[Prompt] Print out the entries that follow exactly, missing none.

[Source data]
★ ★ ★ ★ ★ ★ ★
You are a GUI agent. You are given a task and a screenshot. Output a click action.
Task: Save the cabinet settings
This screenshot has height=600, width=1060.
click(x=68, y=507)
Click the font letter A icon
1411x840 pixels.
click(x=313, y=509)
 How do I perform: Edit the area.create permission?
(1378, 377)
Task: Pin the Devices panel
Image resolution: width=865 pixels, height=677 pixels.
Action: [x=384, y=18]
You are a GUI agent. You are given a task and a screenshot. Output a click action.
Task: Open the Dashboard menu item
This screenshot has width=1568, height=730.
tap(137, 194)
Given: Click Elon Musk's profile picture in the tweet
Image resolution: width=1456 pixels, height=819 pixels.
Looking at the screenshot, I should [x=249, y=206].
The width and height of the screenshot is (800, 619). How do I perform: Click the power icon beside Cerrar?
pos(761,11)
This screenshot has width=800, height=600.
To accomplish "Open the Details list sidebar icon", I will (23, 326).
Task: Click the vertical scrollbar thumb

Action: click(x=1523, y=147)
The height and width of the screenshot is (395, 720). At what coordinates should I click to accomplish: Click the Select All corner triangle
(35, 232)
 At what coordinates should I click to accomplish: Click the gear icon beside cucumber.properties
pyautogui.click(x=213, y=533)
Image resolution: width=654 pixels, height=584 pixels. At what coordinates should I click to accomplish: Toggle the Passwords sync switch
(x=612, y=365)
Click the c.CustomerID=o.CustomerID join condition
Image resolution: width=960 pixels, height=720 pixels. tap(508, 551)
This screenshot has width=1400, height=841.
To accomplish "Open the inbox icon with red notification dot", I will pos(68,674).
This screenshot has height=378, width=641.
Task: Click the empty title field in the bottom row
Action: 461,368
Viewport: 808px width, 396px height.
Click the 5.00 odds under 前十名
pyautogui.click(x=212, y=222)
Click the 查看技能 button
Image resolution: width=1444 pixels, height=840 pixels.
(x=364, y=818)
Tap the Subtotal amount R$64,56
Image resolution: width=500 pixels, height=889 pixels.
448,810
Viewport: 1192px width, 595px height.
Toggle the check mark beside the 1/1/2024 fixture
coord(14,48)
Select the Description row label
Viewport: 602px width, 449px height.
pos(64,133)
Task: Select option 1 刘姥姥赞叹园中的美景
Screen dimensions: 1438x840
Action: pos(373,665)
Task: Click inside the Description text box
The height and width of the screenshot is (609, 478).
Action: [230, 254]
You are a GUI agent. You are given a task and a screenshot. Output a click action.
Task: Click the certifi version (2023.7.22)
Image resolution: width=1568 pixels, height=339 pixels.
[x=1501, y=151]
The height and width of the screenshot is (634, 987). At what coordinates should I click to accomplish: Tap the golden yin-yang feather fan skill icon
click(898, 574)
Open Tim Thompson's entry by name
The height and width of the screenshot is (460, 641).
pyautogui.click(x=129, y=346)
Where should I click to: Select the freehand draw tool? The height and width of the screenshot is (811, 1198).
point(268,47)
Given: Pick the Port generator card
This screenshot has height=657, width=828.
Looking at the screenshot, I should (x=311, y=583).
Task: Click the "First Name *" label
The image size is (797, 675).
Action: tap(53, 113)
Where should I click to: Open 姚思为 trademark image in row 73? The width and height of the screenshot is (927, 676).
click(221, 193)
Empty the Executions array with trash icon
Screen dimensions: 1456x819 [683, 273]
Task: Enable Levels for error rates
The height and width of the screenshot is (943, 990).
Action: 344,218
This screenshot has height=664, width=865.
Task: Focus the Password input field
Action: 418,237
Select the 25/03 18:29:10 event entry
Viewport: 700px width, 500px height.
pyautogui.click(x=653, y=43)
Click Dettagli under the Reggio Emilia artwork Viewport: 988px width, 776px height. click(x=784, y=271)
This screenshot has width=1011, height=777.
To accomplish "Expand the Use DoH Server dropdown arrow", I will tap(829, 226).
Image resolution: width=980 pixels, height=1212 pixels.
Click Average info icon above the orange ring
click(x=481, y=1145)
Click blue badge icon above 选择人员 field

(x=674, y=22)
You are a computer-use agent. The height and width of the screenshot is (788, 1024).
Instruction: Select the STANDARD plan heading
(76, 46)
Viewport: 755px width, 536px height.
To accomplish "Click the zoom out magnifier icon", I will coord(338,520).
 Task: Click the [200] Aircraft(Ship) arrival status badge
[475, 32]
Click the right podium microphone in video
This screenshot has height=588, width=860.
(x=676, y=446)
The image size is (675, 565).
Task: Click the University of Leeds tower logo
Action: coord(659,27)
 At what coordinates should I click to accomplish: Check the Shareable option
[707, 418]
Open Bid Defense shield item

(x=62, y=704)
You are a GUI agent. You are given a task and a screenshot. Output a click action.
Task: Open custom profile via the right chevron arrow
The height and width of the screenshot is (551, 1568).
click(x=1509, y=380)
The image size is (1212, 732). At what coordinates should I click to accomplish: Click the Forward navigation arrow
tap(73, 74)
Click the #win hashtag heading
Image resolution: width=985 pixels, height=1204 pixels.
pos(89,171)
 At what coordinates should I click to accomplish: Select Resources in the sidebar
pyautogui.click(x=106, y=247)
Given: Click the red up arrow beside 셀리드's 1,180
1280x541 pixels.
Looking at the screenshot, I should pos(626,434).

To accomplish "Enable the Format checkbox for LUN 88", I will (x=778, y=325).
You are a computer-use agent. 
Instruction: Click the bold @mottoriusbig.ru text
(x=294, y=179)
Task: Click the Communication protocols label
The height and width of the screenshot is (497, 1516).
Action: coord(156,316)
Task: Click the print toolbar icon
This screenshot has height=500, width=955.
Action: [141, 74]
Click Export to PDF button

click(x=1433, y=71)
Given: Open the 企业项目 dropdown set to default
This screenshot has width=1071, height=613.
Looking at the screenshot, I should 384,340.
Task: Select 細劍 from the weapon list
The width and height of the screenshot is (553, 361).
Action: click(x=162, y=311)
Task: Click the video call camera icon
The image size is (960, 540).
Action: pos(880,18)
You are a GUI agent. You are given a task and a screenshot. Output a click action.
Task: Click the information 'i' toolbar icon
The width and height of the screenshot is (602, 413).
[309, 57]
★ ★ ★ ★ ★ ★ ★
[Answer below]
You are a GUI agent. You are given a task and a screenshot. Output a click action.
Task: Save the cabinet settings
This screenshot has height=600, width=1060.
click(x=68, y=507)
Click the font letter A icon
1411x840 pixels.
click(x=313, y=509)
 How do I perform: Edit the area.create permission?
(1378, 377)
Task: Pin the Devices panel
Image resolution: width=865 pixels, height=677 pixels.
Action: [x=384, y=18]
You are a GUI agent. You are given a task and a screenshot. Output a click action.
Task: Open the Dashboard menu item
This screenshot has width=1568, height=730.
tap(137, 194)
Given: Click Elon Musk's profile picture in the tweet
Image resolution: width=1456 pixels, height=819 pixels.
Looking at the screenshot, I should [x=249, y=206].
The width and height of the screenshot is (800, 619). How do I perform: Click the power icon beside Cerrar?
pos(761,11)
This screenshot has width=800, height=600.
To accomplish "Open the Details list sidebar icon", I will (23, 326).
Task: Click the vertical scrollbar thumb

Action: click(x=1523, y=147)
The height and width of the screenshot is (395, 720). At what coordinates should I click to accomplish: Click the Select All corner triangle
(35, 232)
 At what coordinates should I click to accomplish: Click the gear icon beside cucumber.properties
pyautogui.click(x=213, y=533)
Image resolution: width=654 pixels, height=584 pixels. At what coordinates should I click to accomplish: Toggle the Passwords sync switch
(x=612, y=365)
Click the c.CustomerID=o.CustomerID join condition
Image resolution: width=960 pixels, height=720 pixels. tap(508, 551)
This screenshot has width=1400, height=841.
To accomplish "Open the inbox icon with red notification dot", I will pos(68,674).
This screenshot has height=378, width=641.
Task: Click the empty title field in the bottom row
Action: 461,368
Viewport: 808px width, 396px height.
Click the 5.00 odds under 前十名
pyautogui.click(x=212, y=222)
Click the 查看技能 button
Image resolution: width=1444 pixels, height=840 pixels.
(x=364, y=818)
Tap the Subtotal amount R$64,56
Image resolution: width=500 pixels, height=889 pixels.
448,810
Viewport: 1192px width, 595px height.
Toggle the check mark beside the 1/1/2024 fixture
coord(14,48)
Select the Description row label
Viewport: 602px width, 449px height.
pos(64,133)
Task: Select option 1 刘姥姥赞叹园中的美景
Screen dimensions: 1438x840
Action: pos(373,665)
Task: Click inside the Description text box
The height and width of the screenshot is (609, 478).
Action: [230, 254]
You are a GUI agent. You are given a task and a screenshot. Output a click action.
Task: Click the certifi version (2023.7.22)
Image resolution: width=1568 pixels, height=339 pixels.
[x=1501, y=151]
The height and width of the screenshot is (634, 987). At what coordinates should I click to accomplish: Tap the golden yin-yang feather fan skill icon
click(898, 574)
Open Tim Thompson's entry by name
The height and width of the screenshot is (460, 641).
pyautogui.click(x=129, y=346)
Where should I click to: Select the freehand draw tool? The height and width of the screenshot is (811, 1198).
point(268,47)
Given: Pick the Port generator card
This screenshot has height=657, width=828.
Looking at the screenshot, I should (x=311, y=583).
Task: Click the "First Name *" label
The image size is (797, 675).
Action: tap(53, 113)
Where should I click to: Open 姚思为 trademark image in row 73? The width and height of the screenshot is (927, 676).
click(221, 193)
Empty the Executions array with trash icon
Screen dimensions: 1456x819 [683, 273]
Task: Enable Levels for error rates
The height and width of the screenshot is (943, 990).
Action: 344,218
This screenshot has height=664, width=865.
Task: Focus the Password input field
Action: 418,237
Select the 25/03 18:29:10 event entry
Viewport: 700px width, 500px height.
pyautogui.click(x=653, y=43)
Click Dettagli under the Reggio Emilia artwork Viewport: 988px width, 776px height. click(x=784, y=271)
This screenshot has width=1011, height=777.
To accomplish "Expand the Use DoH Server dropdown arrow", I will tap(829, 226).
Image resolution: width=980 pixels, height=1212 pixels.
Click Average info icon above the orange ring
click(x=481, y=1145)
Click blue badge icon above 选择人员 field

(x=674, y=22)
You are a computer-use agent. The height and width of the screenshot is (788, 1024).
Instruction: Select the STANDARD plan heading
(76, 46)
Viewport: 755px width, 536px height.
To accomplish "Click the zoom out magnifier icon", I will coord(338,520).
 Task: Click the [200] Aircraft(Ship) arrival status badge
[475, 32]
Click the right podium microphone in video
This screenshot has height=588, width=860.
(x=676, y=446)
The image size is (675, 565).
Task: Click the University of Leeds tower logo
Action: coord(659,27)
 At what coordinates should I click to accomplish: Check the Shareable option
[707, 418]
Open Bid Defense shield item

(x=62, y=704)
You are a GUI agent. You are given a task and a screenshot. Output a click action.
Task: Open custom profile via the right chevron arrow
The height and width of the screenshot is (551, 1568).
click(x=1509, y=380)
The image size is (1212, 732). At what coordinates should I click to accomplish: Click the Forward navigation arrow
tap(73, 74)
Click the #win hashtag heading
Image resolution: width=985 pixels, height=1204 pixels.
pos(89,171)
 At what coordinates should I click to accomplish: Select Resources in the sidebar
pyautogui.click(x=106, y=247)
Given: Click the red up arrow beside 셀리드's 1,180
1280x541 pixels.
Looking at the screenshot, I should pos(626,434).

To accomplish "Enable the Format checkbox for LUN 88", I will (x=778, y=325).
You are a computer-use agent. 
Instruction: Click the bold @mottoriusbig.ru text
(x=294, y=179)
Task: Click the Communication protocols label
The height and width of the screenshot is (497, 1516).
Action: coord(156,316)
Task: Click the print toolbar icon
This screenshot has height=500, width=955.
Action: [141, 74]
Click Export to PDF button

click(x=1433, y=71)
Given: Open the 企业项目 dropdown set to default
This screenshot has width=1071, height=613.
Looking at the screenshot, I should 384,340.
Task: Select 細劍 from the weapon list
The width and height of the screenshot is (553, 361).
Action: click(x=162, y=311)
Task: Click the video call camera icon
The image size is (960, 540).
Action: pos(880,18)
You are a GUI agent. You are given a task and a screenshot. Output a click action.
Task: Click the information 'i' toolbar icon
The width and height of the screenshot is (602, 413).
[309, 57]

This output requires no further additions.